What needs to be done: The answer must be every record below, reproduced exactly.
═════ Extracted entries
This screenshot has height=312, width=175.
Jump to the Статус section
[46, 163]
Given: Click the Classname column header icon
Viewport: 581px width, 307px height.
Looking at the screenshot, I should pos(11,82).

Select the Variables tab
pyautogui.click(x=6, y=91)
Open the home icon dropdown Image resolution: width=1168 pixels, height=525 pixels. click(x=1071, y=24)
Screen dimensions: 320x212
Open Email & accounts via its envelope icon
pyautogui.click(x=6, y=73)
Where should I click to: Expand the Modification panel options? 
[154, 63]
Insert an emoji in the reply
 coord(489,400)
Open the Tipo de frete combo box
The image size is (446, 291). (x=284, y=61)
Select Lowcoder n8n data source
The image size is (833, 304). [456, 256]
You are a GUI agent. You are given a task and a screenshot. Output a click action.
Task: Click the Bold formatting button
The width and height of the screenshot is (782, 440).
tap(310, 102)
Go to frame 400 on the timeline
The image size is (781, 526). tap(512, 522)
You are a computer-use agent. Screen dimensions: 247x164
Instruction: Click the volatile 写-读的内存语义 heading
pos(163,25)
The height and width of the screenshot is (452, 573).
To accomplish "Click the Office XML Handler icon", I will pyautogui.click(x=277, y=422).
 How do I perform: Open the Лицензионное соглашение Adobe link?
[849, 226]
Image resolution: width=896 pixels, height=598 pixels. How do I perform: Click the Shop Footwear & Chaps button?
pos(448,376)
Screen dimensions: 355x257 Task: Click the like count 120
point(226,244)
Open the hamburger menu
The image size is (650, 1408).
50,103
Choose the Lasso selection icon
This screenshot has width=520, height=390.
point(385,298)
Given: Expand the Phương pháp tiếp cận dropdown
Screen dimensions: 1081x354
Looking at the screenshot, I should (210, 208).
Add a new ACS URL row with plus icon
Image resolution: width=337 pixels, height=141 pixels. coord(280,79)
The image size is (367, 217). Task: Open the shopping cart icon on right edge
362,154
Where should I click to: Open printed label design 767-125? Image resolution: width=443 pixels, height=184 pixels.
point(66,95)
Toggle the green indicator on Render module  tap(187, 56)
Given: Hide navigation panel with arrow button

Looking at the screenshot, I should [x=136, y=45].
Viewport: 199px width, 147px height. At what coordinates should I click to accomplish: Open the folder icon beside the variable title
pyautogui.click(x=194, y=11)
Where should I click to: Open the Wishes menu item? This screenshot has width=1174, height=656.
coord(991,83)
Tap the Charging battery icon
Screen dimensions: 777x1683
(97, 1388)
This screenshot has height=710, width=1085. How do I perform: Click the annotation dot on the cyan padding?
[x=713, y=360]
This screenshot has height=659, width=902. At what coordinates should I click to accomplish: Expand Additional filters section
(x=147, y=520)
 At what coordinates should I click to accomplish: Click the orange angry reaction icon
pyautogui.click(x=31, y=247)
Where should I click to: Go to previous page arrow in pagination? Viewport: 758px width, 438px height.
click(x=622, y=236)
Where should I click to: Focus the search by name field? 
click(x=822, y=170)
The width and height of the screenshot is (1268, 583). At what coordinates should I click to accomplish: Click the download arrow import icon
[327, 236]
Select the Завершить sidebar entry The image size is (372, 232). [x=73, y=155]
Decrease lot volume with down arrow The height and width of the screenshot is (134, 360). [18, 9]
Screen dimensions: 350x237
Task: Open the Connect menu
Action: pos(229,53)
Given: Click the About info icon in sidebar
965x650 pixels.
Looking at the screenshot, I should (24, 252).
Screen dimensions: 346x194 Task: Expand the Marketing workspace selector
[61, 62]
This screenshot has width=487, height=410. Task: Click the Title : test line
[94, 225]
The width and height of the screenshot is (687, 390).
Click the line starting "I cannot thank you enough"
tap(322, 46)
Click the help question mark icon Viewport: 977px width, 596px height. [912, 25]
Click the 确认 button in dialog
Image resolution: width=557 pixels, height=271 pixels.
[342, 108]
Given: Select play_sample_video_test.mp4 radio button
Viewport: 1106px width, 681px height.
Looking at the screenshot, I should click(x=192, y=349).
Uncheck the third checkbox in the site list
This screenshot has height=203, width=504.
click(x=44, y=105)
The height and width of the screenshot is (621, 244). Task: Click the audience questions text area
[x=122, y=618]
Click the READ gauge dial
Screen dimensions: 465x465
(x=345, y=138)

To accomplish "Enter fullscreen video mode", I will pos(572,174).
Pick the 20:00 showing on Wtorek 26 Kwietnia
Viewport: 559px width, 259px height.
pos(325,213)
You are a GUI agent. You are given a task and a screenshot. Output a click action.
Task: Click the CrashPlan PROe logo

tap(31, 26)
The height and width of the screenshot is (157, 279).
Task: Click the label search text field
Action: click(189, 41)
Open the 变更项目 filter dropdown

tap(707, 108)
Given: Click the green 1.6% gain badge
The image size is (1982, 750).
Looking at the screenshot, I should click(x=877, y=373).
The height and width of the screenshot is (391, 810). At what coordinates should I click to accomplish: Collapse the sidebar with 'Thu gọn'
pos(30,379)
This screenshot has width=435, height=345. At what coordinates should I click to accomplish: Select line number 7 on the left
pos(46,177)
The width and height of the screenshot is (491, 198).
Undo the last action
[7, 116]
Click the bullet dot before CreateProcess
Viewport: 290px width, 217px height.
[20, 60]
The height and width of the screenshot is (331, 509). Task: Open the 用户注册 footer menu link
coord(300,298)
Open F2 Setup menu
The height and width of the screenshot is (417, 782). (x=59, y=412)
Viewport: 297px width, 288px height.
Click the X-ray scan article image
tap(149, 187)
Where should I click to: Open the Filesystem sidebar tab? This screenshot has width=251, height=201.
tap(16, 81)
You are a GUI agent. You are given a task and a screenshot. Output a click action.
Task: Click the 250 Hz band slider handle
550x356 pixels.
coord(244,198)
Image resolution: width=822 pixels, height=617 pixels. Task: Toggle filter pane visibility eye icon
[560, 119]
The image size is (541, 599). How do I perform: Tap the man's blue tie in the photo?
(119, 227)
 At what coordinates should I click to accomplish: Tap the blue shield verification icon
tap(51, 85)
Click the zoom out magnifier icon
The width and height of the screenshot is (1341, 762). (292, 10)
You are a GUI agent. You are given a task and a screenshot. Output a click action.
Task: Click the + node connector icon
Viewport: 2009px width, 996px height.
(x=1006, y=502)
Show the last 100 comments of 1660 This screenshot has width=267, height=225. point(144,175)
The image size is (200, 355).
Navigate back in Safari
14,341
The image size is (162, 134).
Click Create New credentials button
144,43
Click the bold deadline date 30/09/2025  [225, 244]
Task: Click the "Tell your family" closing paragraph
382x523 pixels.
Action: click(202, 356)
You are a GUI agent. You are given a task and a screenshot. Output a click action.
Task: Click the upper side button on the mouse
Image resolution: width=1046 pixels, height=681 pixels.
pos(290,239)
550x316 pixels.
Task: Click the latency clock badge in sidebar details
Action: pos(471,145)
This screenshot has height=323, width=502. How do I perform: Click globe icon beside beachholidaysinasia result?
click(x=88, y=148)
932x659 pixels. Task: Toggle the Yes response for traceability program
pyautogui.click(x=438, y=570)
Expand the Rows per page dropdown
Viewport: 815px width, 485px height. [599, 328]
══════════
Task result:
This screenshot has height=312, width=175.
Jump to the Статус section
[46, 163]
Given: Click the Classname column header icon
Viewport: 581px width, 307px height.
Looking at the screenshot, I should pos(11,82).

Select the Variables tab
pyautogui.click(x=6, y=91)
Open the home icon dropdown Image resolution: width=1168 pixels, height=525 pixels. click(x=1071, y=24)
Screen dimensions: 320x212
Open Email & accounts via its envelope icon
pyautogui.click(x=6, y=73)
Where should I click to: Expand the Modification panel options? 
[154, 63]
Insert an emoji in the reply
 coord(489,400)
Open the Tipo de frete combo box
The image size is (446, 291). (x=284, y=61)
Select Lowcoder n8n data source
The image size is (833, 304). [456, 256]
You are a GUI agent. You are given a task and a screenshot. Output a click action.
Task: Click the Bold formatting button
The width and height of the screenshot is (782, 440).
tap(310, 102)
Go to frame 400 on the timeline
The image size is (781, 526). tap(512, 522)
You are a computer-use agent. Screen dimensions: 247x164
Instruction: Click the volatile 写-读的内存语义 heading
pos(163,25)
The height and width of the screenshot is (452, 573).
To accomplish "Click the Office XML Handler icon", I will pyautogui.click(x=277, y=422).
 How do I perform: Open the Лицензионное соглашение Adobe link?
[849, 226]
Image resolution: width=896 pixels, height=598 pixels. How do I perform: Click the Shop Footwear & Chaps button?
pos(448,376)
Screen dimensions: 355x257 Task: Click the like count 120
point(226,244)
Open the hamburger menu
The image size is (650, 1408).
50,103
Choose the Lasso selection icon
This screenshot has width=520, height=390.
point(385,298)
Given: Expand the Phương pháp tiếp cận dropdown
Screen dimensions: 1081x354
Looking at the screenshot, I should (210, 208).
Add a new ACS URL row with plus icon
Image resolution: width=337 pixels, height=141 pixels. coord(280,79)
The image size is (367, 217). Task: Open the shopping cart icon on right edge
362,154
Where should I click to: Open printed label design 767-125? Image resolution: width=443 pixels, height=184 pixels.
point(66,95)
Toggle the green indicator on Render module  tap(187, 56)
Given: Hide navigation panel with arrow button

Looking at the screenshot, I should [x=136, y=45].
Viewport: 199px width, 147px height. At what coordinates should I click to accomplish: Open the folder icon beside the variable title
pyautogui.click(x=194, y=11)
Where should I click to: Open the Wishes menu item? This screenshot has width=1174, height=656.
coord(991,83)
Tap the Charging battery icon
Screen dimensions: 777x1683
(97, 1388)
This screenshot has height=710, width=1085. How do I perform: Click the annotation dot on the cyan padding?
[x=713, y=360]
This screenshot has height=659, width=902. At what coordinates should I click to accomplish: Expand Additional filters section
(x=147, y=520)
 At what coordinates should I click to accomplish: Click the orange angry reaction icon
pyautogui.click(x=31, y=247)
Where should I click to: Go to previous page arrow in pagination? Viewport: 758px width, 438px height.
click(x=622, y=236)
Where should I click to: Focus the search by name field? 
click(x=822, y=170)
The width and height of the screenshot is (1268, 583). At what coordinates should I click to accomplish: Click the download arrow import icon
[327, 236]
Select the Завершить sidebar entry The image size is (372, 232). [x=73, y=155]
Decrease lot volume with down arrow The height and width of the screenshot is (134, 360). [18, 9]
Screen dimensions: 350x237
Task: Open the Connect menu
Action: pos(229,53)
Given: Click the About info icon in sidebar
965x650 pixels.
Looking at the screenshot, I should (24, 252).
Screen dimensions: 346x194 Task: Expand the Marketing workspace selector
[61, 62]
This screenshot has width=487, height=410. Task: Click the Title : test line
[94, 225]
The width and height of the screenshot is (687, 390).
Click the line starting "I cannot thank you enough"
tap(322, 46)
Click the help question mark icon Viewport: 977px width, 596px height. [912, 25]
Click the 确认 button in dialog
Image resolution: width=557 pixels, height=271 pixels.
[342, 108]
Given: Select play_sample_video_test.mp4 radio button
Viewport: 1106px width, 681px height.
Looking at the screenshot, I should click(x=192, y=349).
Uncheck the third checkbox in the site list
This screenshot has height=203, width=504.
click(x=44, y=105)
The height and width of the screenshot is (621, 244). Task: Click the audience questions text area
[x=122, y=618]
Click the READ gauge dial
Screen dimensions: 465x465
(x=345, y=138)

To accomplish "Enter fullscreen video mode", I will pos(572,174).
Pick the 20:00 showing on Wtorek 26 Kwietnia
Viewport: 559px width, 259px height.
pos(325,213)
You are a GUI agent. You are given a task and a screenshot. Output a click action.
Task: Click the CrashPlan PROe logo

tap(31, 26)
The height and width of the screenshot is (157, 279).
Task: Click the label search text field
Action: click(189, 41)
Open the 变更项目 filter dropdown

tap(707, 108)
Given: Click the green 1.6% gain badge
The image size is (1982, 750).
Looking at the screenshot, I should click(x=877, y=373).
The height and width of the screenshot is (391, 810). At what coordinates should I click to accomplish: Collapse the sidebar with 'Thu gọn'
pos(30,379)
This screenshot has width=435, height=345. At what coordinates should I click to accomplish: Select line number 7 on the left
pos(46,177)
The width and height of the screenshot is (491, 198).
Undo the last action
[7, 116]
Click the bullet dot before CreateProcess
Viewport: 290px width, 217px height.
[20, 60]
The height and width of the screenshot is (331, 509). Task: Open the 用户注册 footer menu link
coord(300,298)
Open F2 Setup menu
The height and width of the screenshot is (417, 782). (x=59, y=412)
Viewport: 297px width, 288px height.
Click the X-ray scan article image
tap(149, 187)
Where should I click to: Open the Filesystem sidebar tab? This screenshot has width=251, height=201.
tap(16, 81)
You are a GUI agent. You are given a task and a screenshot. Output a click action.
Task: Click the 250 Hz band slider handle
550x356 pixels.
coord(244,198)
Image resolution: width=822 pixels, height=617 pixels. Task: Toggle filter pane visibility eye icon
[560, 119]
The image size is (541, 599). How do I perform: Tap the man's blue tie in the photo?
(119, 227)
 At what coordinates should I click to accomplish: Tap the blue shield verification icon
tap(51, 85)
Click the zoom out magnifier icon
The width and height of the screenshot is (1341, 762). (292, 10)
You are a GUI agent. You are given a task and a screenshot. Output a click action.
Task: Click the + node connector icon
Viewport: 2009px width, 996px height.
(x=1006, y=502)
Show the last 100 comments of 1660 This screenshot has width=267, height=225. point(144,175)
The image size is (200, 355).
Navigate back in Safari
14,341
The image size is (162, 134).
Click Create New credentials button
144,43
Click the bold deadline date 30/09/2025  [225, 244]
Task: Click the "Tell your family" closing paragraph
382x523 pixels.
Action: click(202, 356)
You are a GUI agent. You are given a task and a screenshot. Output a click action.
Task: Click the upper side button on the mouse
Image resolution: width=1046 pixels, height=681 pixels.
pos(290,239)
550x316 pixels.
Task: Click the latency clock badge in sidebar details
Action: pos(471,145)
This screenshot has height=323, width=502. How do I perform: Click globe icon beside beachholidaysinasia result?
click(x=88, y=148)
932x659 pixels. Task: Toggle the Yes response for traceability program
pyautogui.click(x=438, y=570)
Expand the Rows per page dropdown
Viewport: 815px width, 485px height. [599, 328]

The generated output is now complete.